У человека по этому типу наследуется многие признаки, в том числе группы крови. Известно несколько модификаций этого гена. В наших задачах мы используем лишь три из них, которые в совокупности могут давать четыре наиболее часто встречающиеся группы крови.
Например, первая группа крови (фенотип) определяется рецессивными генами, которые можно обозначить как ii. Вторая - доминантным геном IА, третья - также доминантным относительно i аллелем IВ. Между собой гены IА и IВ кодоминантны. Таким образом, генотип лиц с первой группой - ii, второй - IАi или IАIА , третьей - IВi или IВIВ , четвертой - IАIВ.
14. Генетика популяций
Генетика популяций рассматривает закономерности распределения доминантных и рецессивных аллелей и генотипов диплоидных организмов внутри популяций. Расчеты осуществляются в соответствии с законом Харди-Вайнберга, который читается так: «Если численность особей природной популяции велика и можно пренебречь случайной флюктуацией частот генов, если в ней отсутствуют мутации, миграции и отбор, то соотношение в ней генотипов аа, Аа и АА остается постоянным из поколения в поколение и удовлетворяет формуле:
P2(AA) + 2pq(Aa) + q2 (aa) = 1.0, где
p - число доминантных аллелей; q - число рецессивных.
Вся генеральная совокупность популяции, таким образом, равна : p + q = 1.0
В задачах расчет ведется в долях единицы. В случае необходимости высчитываются и абсолютные показатели.
15. Запись ответа задачи
Наконец, заключительный этап процесса решения задачи – формулировка ответа, который должен быть предельно кратким, абсолютно точным, не допускающим разночтений.

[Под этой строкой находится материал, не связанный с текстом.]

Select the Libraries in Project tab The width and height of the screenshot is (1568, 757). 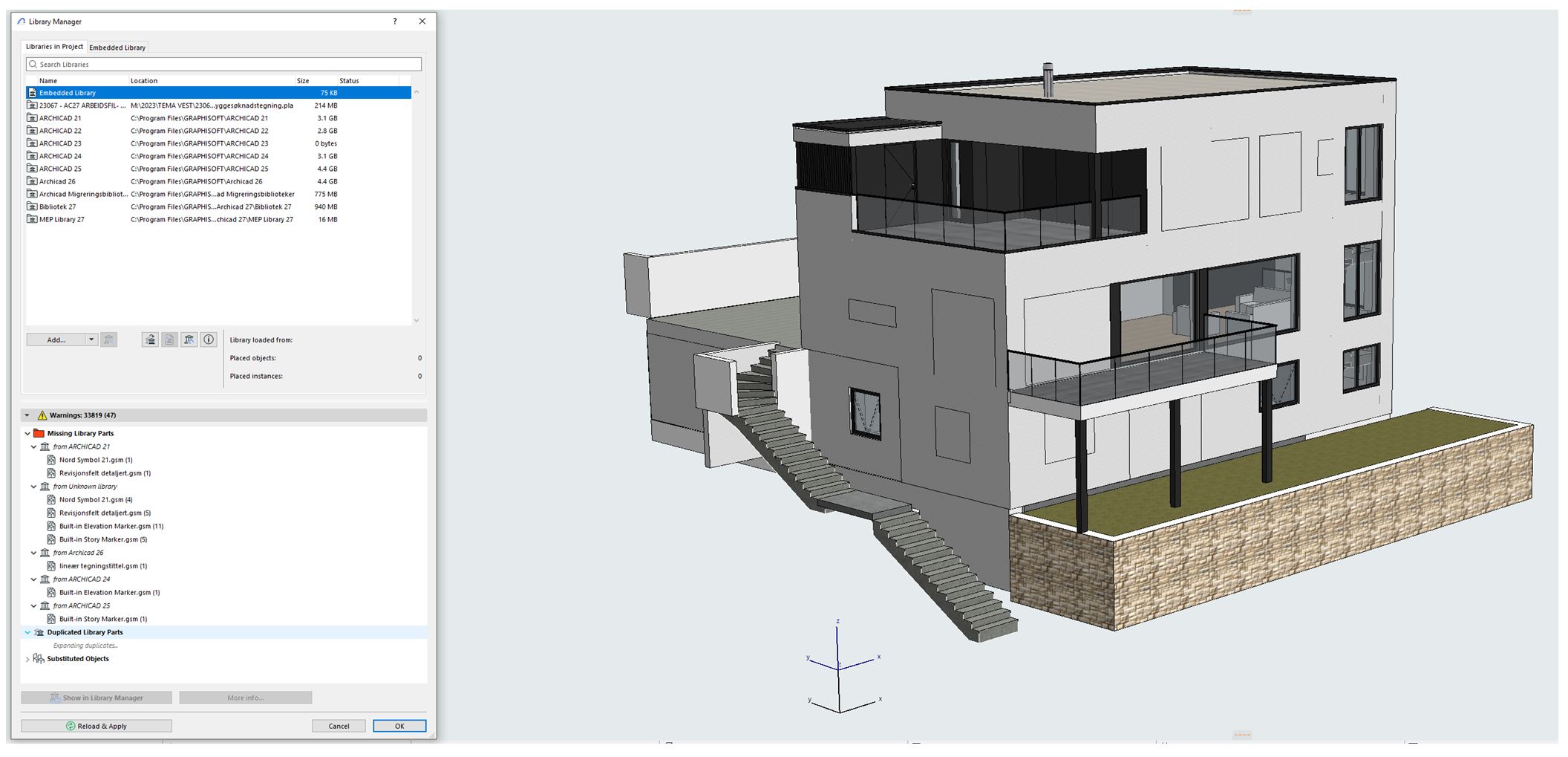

При этом необходимо помнить следующие моменты:
1. Если вопрос звучит так: «Какова вероятность...?», то ответ необходимо выражать в долях, частях, процентах.
2. Если в задаче невозможно получить положительный ответ, дается отрицательный ответ, который и является верным.
3. Если условие задачи построено таким образом, что не исключается наличие двух вариантов ее решения (в результате чего получаются два разных ответа), нужно через запятую привести и тот, и другой ответы (без дополнительной пространной аргументации, так как при этом имеется в виду, что все уже было детально рассмотрено и обосновано в процессе решения задачи).